Britain Loves a LaughNewspaper headline puns

I can clearly remember the first brilliant pun I saw. I was nine and on holiday in Torquay. The name of the paper escapes me, but seeing the words ‘FRY ME KANGAROO BROWN, SPORT’ above an article about the increasing popularity of Kangaroo meat has stayed with me forever.

Although not solely confined to the tabloid press, The Guardian’s recent effort – ‘Higgs boson fever fills Cern with 24-hour particle people’ – proves that the broadsheets cannot hold a candle to the red tops and local newspapers when it comes to having pun. Here are some crackers.

From Russia With Gloves – The Sun

In 1994, Chelsea’s Russian goalkeeper Dimitri Kharin saved a penalty in Chelsea’s first European away game in years and was immortalized with this beauty.

Citroën on The Dock of The Bay – Cornish Local Press / Plymouth Evening Herald

There seems to be some debate over who used this first, so rather than anger the Cornish Liberation Front let’s just bask in its glory.

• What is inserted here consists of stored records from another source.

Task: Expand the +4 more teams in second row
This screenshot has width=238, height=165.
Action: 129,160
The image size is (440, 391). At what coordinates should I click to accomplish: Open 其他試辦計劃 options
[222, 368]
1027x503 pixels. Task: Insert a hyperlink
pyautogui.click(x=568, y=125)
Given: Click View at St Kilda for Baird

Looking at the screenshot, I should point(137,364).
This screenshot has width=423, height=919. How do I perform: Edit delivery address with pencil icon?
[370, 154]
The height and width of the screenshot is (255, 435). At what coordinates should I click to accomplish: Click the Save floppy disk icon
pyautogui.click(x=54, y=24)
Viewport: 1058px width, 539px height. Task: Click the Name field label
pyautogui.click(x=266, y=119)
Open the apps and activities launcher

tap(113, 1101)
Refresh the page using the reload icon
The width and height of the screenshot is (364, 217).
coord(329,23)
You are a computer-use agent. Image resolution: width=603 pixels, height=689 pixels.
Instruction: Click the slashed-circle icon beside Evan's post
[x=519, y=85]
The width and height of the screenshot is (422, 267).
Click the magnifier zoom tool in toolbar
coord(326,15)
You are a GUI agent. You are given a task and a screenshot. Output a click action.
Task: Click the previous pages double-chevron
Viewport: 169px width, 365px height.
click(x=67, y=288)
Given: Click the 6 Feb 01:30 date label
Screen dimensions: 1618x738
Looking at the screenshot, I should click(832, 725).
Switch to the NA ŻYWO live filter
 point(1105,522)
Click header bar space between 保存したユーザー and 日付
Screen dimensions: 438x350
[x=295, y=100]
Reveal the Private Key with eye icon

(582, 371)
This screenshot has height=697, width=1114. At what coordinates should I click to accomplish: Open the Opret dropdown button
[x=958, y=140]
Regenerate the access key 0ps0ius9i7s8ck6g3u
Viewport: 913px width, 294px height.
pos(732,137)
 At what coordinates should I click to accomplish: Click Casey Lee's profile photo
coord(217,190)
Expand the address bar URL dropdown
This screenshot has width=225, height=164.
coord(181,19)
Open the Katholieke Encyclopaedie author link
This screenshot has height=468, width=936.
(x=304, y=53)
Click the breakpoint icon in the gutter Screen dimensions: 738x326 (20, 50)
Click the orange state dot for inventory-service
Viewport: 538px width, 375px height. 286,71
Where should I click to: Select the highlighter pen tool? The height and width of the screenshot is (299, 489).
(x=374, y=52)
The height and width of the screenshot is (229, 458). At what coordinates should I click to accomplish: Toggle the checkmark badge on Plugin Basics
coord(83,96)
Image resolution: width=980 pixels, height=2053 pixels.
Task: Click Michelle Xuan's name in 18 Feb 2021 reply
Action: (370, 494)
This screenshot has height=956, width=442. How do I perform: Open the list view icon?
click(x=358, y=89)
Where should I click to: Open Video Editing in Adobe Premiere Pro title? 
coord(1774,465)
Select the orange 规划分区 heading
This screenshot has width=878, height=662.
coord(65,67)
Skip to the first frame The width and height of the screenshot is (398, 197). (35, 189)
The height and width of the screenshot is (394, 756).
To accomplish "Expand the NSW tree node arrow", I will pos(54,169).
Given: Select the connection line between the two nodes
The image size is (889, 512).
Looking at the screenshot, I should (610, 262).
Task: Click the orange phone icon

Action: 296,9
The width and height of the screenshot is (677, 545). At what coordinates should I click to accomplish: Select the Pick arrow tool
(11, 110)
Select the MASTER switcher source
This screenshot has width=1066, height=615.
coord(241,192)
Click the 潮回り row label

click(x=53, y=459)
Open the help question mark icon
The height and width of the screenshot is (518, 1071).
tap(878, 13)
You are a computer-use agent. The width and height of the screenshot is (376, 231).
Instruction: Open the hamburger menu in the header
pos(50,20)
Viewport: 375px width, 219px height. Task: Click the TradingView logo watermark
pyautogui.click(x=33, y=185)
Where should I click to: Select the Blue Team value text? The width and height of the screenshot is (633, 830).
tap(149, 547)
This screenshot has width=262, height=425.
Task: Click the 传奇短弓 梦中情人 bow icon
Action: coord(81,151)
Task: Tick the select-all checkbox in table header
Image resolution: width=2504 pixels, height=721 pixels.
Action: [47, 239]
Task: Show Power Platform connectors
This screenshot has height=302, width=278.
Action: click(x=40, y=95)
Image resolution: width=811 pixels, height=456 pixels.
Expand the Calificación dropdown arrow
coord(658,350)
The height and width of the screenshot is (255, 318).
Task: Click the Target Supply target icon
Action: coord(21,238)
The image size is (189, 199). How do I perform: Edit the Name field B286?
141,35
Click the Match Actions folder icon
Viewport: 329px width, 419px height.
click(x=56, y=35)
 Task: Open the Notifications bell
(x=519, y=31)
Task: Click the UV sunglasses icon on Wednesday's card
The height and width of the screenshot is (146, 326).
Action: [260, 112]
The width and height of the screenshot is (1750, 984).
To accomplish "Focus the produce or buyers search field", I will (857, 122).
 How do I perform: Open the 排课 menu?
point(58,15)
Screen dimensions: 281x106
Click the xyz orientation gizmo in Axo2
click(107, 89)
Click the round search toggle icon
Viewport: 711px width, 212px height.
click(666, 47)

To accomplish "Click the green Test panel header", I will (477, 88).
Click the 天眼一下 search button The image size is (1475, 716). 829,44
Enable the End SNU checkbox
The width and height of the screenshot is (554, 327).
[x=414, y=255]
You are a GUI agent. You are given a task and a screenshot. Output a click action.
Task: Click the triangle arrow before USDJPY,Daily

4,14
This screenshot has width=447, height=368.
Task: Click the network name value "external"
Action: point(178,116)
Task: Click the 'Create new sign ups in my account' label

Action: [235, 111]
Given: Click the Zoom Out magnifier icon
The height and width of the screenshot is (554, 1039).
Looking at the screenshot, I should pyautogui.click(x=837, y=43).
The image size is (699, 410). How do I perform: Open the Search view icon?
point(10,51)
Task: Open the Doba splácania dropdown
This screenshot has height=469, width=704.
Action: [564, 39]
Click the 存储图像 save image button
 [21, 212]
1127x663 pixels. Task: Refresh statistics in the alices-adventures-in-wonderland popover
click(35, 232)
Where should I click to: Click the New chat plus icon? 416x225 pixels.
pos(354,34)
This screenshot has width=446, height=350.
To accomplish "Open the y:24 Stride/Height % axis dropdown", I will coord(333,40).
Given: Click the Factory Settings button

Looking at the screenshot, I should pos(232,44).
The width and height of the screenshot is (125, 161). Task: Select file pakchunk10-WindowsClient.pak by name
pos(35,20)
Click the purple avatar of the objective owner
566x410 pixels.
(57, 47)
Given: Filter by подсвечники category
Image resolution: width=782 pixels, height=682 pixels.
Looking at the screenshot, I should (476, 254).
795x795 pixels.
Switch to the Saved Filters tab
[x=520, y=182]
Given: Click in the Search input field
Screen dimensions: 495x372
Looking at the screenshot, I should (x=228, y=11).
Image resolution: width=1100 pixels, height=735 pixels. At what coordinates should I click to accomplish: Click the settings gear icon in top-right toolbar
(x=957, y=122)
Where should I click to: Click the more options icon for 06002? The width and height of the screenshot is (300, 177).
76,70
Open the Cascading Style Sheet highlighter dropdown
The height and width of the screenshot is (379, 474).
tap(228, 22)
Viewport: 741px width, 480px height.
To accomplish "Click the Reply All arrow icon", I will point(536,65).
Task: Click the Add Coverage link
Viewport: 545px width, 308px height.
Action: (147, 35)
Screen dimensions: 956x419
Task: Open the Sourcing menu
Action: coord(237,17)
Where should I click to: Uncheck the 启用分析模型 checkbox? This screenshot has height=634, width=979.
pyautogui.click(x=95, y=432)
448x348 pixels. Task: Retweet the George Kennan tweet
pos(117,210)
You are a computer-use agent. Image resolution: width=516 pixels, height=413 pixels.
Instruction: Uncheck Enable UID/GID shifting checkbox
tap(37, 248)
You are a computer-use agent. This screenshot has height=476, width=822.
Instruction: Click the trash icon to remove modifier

We’d imagine the Mayor of Torpoint, whose car was stolen by joyriders and dumped in the Hamoaze Estuary, struggled to see the funny side of it.

Book Lack In Ongar – Private Eye

No list of puns would be complete without this stone cold classic relating to a library crisis in Essex.

Super Cally Goes Ballistic, QPR Atrocious – The Liverpool Echo

Although The Sun famously paid homage to this with ‘Super Caley Go Ballistic, Celtic Are Atrocious’ when John Barnes’ team were humiliated in the Scottish Cup by Inverness Caledonian Thistle in 2000, it was first wheeled out in the 1970s when Liverpool’s Ian Callaghan put QPR to the sword.

Hawk Kestrel Manoeuvres In The Park - The Sun

Only The Sun could turn a fight between a Kestrel and a Barn Owl into a pun that channels a 1970s British New Wave group. Genius.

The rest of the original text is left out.